— START Text block —

The World Economic Forum’s Climate Litigation: From Compliance to Strategic Imperative report, published in April, makes clear that climate change should be treated as a material legal and financial risk with implications for corporate strategy, governance and capital allocation. 

Mark Banks

Mark Banks

While legal doctrines differ across jurisdictions, courts and regulators increasingly expect companies to anticipate, manage and disclose climate risk at the board level. For UK businesses and their advisers, this marks an inflection point in how directors’ duties, disclosure standards and risk governance should be understood and managed.

Value chain accountability 

A key theme of the report is the expansion of climate liability beyond a company’s operations to its wider value chain. 

This trend is most advanced in Europe, where mandatory due diligence and reporting regimes are embedding climate risk mitigation measures into legally enforceable obligations. The reach of these regimes extends beyond the EU and can capture both upstream and downstream activity. 

In light of such regimes, a critical question for boards is whether their organisations have credible oversight mechanisms in place to support climate commitments that can withstand legal scrutiny.

— END Text block —
— START Recorded information —

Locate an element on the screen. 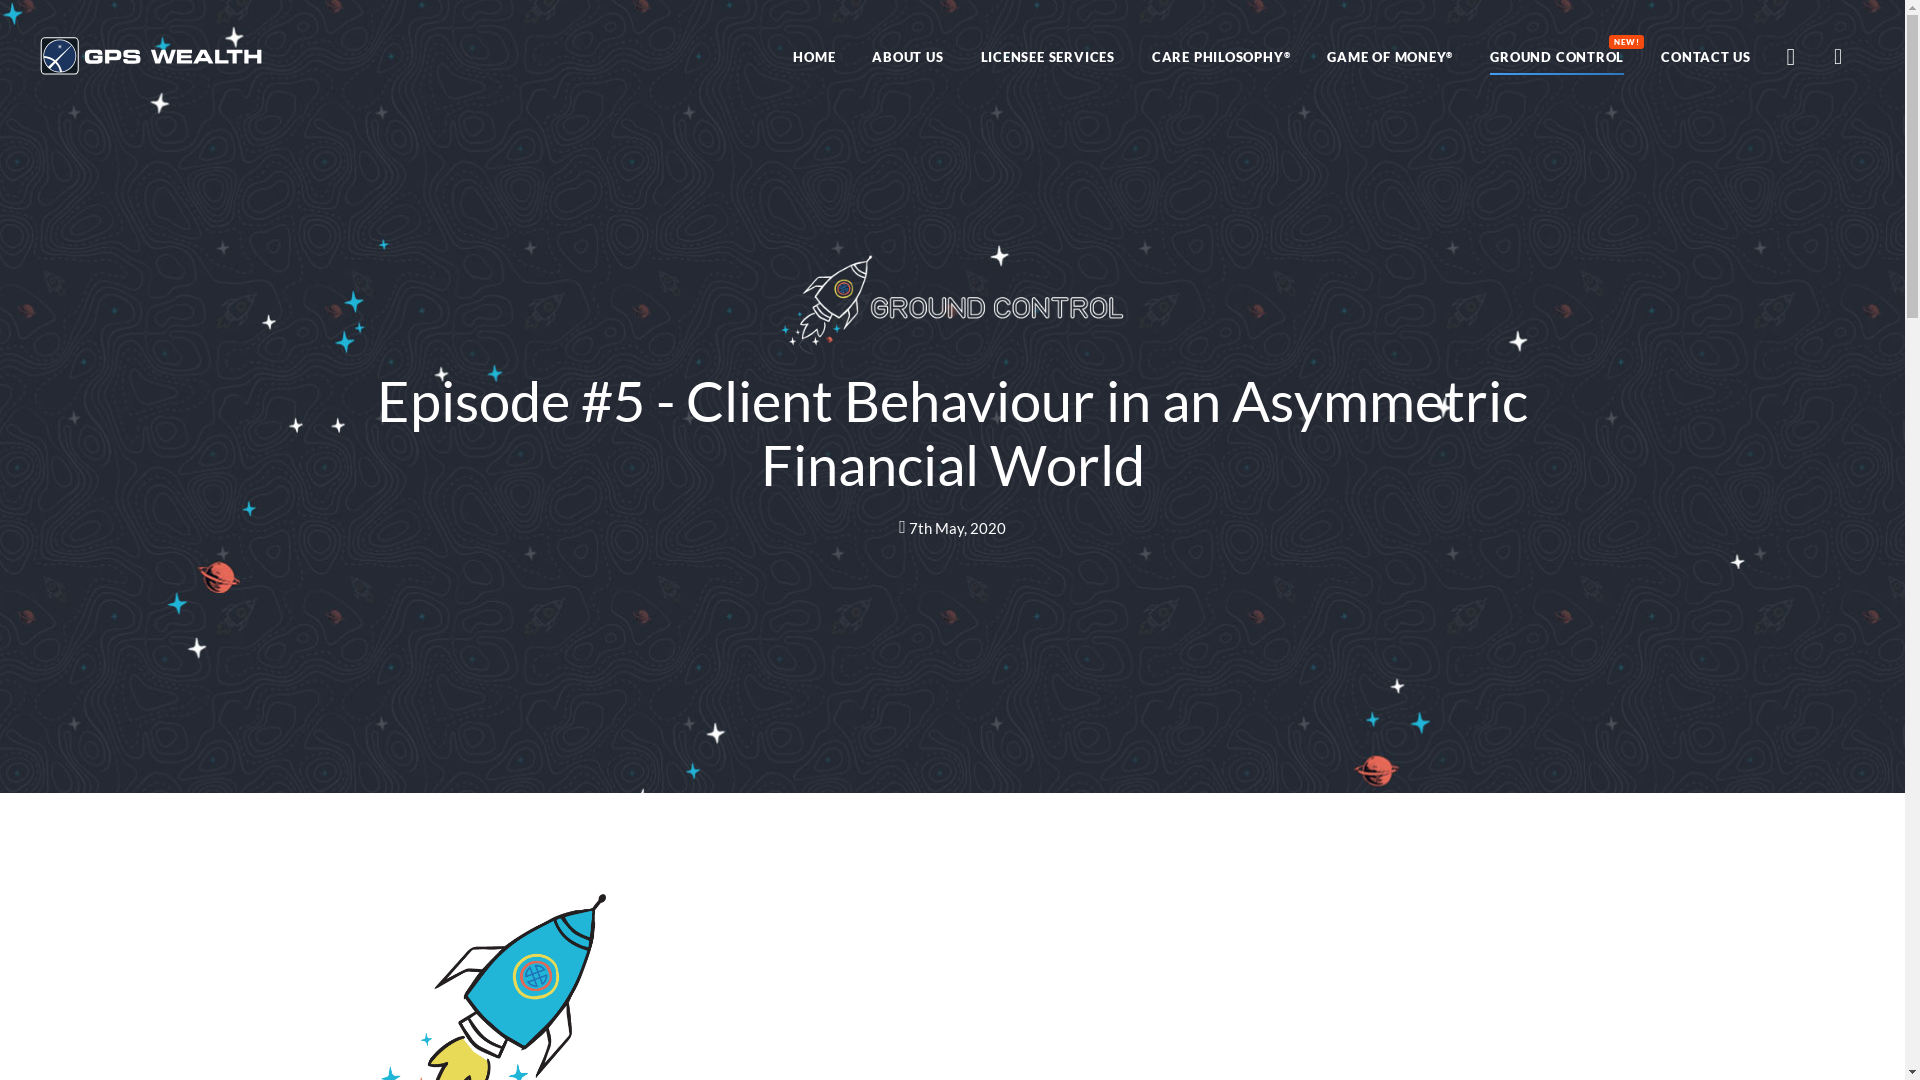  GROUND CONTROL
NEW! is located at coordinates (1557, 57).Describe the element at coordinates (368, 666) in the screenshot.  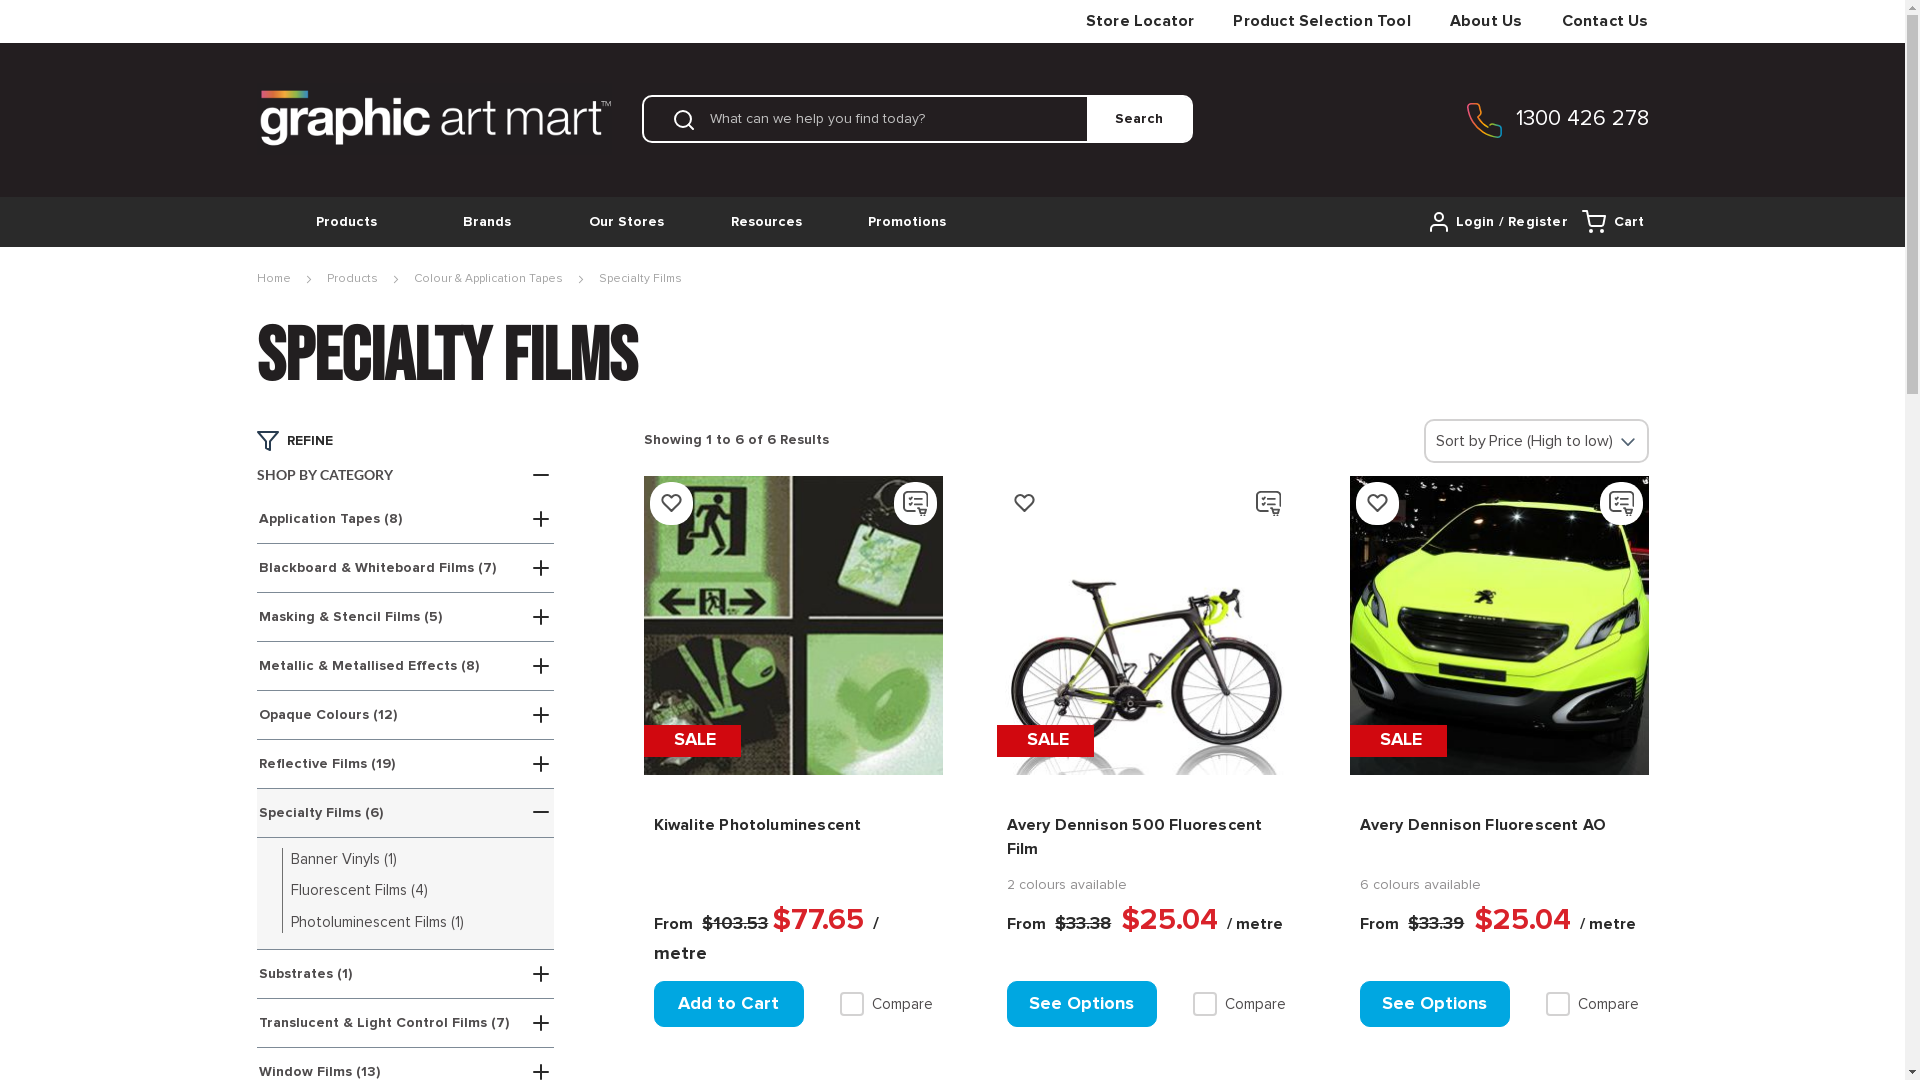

— END Recorded information —

§ **Problem set**
1. In the climate litigation article, in which region is the trend of extending climate liability to the value chain most advanced?
2. Reproduce the climate litigation article between "The World Economic" and "understood and managed.", inclusive.

§ **Responses for each task**
1. Europe

2.
The World Economic Forum’s Climate Litigation: From Compliance to Strategic Imperative report, published in April, makes clear that climate change should be treated as a material legal and financial risk with implications for corporate strategy, governance and capital allocation. 

Mark Banks

Mark Banks

While legal doctrines differ across jurisdictions, courts and regulators increasingly expect companies to anticipate, manage and disclose climate risk at the board level. For UK businesses and their advisers, this marks an inflection point in how directors’ duties, disclosure standards and risk governance should be understood and managed.